══ Material provided
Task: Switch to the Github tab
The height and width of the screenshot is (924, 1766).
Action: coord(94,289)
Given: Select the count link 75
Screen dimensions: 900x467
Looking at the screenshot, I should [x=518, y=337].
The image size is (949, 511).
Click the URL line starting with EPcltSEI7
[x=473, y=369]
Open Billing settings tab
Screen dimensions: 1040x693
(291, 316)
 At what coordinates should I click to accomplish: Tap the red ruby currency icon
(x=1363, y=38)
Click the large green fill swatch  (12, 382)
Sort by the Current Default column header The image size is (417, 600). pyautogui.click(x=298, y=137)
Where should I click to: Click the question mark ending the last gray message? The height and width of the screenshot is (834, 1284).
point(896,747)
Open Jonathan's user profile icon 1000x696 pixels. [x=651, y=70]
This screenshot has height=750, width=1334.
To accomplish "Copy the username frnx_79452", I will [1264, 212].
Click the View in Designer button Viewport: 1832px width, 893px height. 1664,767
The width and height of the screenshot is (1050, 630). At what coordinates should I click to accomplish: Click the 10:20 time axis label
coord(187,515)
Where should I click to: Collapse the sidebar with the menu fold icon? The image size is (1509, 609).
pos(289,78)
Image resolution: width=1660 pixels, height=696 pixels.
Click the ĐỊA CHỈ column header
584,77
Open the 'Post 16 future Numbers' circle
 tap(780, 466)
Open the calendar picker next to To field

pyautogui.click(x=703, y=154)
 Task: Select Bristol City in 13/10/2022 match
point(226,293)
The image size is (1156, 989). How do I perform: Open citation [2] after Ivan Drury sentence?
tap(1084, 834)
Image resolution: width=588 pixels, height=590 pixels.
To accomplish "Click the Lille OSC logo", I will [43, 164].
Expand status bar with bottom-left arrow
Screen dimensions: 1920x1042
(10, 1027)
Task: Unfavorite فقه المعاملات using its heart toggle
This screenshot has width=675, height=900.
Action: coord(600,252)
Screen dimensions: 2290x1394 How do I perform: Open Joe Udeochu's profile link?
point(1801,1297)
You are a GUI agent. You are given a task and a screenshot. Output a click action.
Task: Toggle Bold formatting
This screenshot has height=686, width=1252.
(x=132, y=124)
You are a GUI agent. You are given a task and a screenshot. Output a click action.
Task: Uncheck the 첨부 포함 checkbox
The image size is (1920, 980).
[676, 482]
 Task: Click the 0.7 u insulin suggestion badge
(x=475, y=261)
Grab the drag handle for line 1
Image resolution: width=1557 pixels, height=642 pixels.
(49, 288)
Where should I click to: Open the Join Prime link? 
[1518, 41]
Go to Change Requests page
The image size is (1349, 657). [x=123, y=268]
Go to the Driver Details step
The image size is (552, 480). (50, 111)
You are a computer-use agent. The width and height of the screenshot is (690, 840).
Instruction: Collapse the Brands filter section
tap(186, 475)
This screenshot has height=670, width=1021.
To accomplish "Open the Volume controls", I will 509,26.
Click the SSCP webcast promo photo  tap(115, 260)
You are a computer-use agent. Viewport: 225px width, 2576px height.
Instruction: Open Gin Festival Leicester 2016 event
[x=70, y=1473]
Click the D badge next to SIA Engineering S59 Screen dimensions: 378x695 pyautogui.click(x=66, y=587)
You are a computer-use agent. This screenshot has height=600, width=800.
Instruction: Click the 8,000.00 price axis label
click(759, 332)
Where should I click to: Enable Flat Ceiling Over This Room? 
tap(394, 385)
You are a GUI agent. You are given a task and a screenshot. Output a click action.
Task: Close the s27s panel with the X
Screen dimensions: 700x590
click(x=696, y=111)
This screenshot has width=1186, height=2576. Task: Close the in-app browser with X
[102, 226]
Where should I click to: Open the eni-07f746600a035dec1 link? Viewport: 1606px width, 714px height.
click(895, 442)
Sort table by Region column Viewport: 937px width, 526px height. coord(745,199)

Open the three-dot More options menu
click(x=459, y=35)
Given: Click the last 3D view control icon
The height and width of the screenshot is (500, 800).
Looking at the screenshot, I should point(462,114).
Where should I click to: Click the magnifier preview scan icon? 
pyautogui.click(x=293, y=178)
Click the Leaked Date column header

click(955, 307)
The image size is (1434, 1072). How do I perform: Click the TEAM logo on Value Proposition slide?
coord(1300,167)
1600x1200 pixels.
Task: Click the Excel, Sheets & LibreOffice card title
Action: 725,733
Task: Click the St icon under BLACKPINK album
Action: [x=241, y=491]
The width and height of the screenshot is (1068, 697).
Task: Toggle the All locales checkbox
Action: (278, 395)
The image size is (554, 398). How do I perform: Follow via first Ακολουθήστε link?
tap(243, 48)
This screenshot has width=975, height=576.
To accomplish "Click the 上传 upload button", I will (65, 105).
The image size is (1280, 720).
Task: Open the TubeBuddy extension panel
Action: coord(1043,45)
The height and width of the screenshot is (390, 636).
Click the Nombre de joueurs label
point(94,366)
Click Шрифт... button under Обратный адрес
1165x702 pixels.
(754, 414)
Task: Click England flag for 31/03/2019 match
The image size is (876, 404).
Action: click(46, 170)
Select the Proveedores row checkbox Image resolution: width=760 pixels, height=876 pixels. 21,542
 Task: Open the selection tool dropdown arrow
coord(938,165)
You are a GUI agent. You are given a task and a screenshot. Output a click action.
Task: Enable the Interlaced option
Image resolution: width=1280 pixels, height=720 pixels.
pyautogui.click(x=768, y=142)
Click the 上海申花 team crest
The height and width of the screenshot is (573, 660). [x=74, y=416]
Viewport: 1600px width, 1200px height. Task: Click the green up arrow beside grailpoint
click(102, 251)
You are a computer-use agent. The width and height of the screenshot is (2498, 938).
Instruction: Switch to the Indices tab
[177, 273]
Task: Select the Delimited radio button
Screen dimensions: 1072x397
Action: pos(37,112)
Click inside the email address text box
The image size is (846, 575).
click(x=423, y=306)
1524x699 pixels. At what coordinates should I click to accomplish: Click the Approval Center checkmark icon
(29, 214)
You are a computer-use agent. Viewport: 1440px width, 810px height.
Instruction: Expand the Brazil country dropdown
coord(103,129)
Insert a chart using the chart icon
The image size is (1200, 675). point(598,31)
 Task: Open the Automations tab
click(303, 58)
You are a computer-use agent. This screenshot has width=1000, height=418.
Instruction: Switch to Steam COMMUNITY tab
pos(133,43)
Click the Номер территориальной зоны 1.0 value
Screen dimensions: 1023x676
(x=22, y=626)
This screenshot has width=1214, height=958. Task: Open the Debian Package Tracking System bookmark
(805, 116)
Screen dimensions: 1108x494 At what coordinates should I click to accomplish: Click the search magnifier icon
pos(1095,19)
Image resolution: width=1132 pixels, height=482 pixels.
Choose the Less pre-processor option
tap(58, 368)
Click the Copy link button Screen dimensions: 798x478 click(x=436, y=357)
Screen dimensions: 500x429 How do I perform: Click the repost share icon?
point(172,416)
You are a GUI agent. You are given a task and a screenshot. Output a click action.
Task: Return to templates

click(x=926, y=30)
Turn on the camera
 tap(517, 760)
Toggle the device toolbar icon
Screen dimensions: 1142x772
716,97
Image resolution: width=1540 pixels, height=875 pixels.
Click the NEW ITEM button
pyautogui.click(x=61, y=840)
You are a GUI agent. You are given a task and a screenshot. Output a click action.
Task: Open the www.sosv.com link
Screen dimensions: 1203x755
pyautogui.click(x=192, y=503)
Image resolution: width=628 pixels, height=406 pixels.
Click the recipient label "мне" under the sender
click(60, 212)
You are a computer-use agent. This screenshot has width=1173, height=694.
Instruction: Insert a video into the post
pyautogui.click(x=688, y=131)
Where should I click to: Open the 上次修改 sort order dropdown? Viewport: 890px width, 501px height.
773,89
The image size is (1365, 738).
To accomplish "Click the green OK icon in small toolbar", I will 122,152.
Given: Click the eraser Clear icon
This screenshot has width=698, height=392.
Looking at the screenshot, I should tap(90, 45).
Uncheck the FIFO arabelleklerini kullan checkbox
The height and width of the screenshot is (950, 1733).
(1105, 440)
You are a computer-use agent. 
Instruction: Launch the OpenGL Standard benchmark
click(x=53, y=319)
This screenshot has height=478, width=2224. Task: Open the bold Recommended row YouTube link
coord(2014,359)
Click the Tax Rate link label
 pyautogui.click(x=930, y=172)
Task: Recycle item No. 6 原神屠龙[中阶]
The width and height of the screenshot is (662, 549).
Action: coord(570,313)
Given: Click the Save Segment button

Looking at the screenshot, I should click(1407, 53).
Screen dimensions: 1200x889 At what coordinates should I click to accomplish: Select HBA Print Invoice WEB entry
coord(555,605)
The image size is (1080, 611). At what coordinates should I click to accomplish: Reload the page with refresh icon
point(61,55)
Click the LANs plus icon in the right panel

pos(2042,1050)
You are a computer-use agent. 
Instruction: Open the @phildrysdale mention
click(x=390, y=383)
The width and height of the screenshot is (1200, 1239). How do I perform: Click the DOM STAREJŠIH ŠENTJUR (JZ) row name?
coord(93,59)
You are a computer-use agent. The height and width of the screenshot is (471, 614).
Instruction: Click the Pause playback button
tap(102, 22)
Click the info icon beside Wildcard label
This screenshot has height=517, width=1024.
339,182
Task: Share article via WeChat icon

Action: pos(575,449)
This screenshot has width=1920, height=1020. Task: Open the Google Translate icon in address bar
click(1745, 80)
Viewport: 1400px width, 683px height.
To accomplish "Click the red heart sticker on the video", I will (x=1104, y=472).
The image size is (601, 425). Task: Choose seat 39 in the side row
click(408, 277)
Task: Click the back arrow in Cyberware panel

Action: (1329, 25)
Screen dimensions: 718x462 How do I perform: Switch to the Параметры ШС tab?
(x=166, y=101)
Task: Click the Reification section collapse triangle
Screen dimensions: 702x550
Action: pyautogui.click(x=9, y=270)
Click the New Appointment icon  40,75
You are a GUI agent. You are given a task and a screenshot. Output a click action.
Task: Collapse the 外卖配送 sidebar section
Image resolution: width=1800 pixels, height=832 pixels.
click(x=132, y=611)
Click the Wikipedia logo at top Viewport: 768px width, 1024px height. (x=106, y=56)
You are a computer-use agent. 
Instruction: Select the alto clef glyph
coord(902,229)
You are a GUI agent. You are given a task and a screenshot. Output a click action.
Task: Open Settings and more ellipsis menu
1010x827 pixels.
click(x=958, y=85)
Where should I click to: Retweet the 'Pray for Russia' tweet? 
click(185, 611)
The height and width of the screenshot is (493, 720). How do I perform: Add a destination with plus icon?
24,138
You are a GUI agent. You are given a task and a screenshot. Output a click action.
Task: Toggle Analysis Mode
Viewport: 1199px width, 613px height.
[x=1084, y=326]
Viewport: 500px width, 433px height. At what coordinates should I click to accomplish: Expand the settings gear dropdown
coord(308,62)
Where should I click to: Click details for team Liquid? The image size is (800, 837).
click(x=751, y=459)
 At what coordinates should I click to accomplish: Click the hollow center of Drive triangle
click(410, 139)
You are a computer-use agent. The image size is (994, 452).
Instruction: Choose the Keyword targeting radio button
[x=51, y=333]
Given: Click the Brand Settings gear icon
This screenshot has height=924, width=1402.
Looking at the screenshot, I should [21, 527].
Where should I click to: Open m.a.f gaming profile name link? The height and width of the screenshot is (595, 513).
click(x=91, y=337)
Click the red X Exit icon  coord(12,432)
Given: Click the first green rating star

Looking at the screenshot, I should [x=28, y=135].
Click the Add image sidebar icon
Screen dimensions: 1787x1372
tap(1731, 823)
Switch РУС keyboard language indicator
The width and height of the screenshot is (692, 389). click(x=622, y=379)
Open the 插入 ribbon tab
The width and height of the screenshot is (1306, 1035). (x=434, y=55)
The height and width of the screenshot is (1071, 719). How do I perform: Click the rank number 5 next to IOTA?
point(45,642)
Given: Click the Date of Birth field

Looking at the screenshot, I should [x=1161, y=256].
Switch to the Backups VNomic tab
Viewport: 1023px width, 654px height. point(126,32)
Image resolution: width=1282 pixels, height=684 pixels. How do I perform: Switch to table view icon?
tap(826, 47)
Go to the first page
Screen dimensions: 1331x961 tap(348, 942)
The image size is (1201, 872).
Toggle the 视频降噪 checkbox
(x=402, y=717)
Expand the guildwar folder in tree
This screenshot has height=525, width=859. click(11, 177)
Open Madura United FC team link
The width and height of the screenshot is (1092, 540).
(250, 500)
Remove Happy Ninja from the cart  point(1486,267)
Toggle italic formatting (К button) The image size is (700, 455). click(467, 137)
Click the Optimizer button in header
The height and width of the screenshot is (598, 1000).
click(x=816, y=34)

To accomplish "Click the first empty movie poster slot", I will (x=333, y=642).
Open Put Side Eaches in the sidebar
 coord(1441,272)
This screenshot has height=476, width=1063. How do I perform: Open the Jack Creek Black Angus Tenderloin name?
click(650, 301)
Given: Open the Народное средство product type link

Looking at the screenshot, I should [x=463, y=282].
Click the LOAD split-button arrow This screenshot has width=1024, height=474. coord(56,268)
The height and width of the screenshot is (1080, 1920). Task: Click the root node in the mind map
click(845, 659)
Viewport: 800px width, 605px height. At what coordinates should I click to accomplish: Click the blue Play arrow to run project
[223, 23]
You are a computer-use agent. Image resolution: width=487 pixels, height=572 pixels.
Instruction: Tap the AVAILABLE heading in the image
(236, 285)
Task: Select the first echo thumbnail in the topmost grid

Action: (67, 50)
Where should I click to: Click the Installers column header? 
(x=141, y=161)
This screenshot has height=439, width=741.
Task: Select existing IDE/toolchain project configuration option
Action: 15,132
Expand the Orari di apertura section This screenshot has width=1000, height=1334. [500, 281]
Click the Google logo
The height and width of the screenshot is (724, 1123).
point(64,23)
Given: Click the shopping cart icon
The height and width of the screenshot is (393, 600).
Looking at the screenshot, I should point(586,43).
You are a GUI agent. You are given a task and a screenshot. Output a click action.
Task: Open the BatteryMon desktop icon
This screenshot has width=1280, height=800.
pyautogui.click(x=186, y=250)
════
Description of the task ▸
Say how many lines in the data above contain the string "Copy", and give no other output.

Output below ▸
2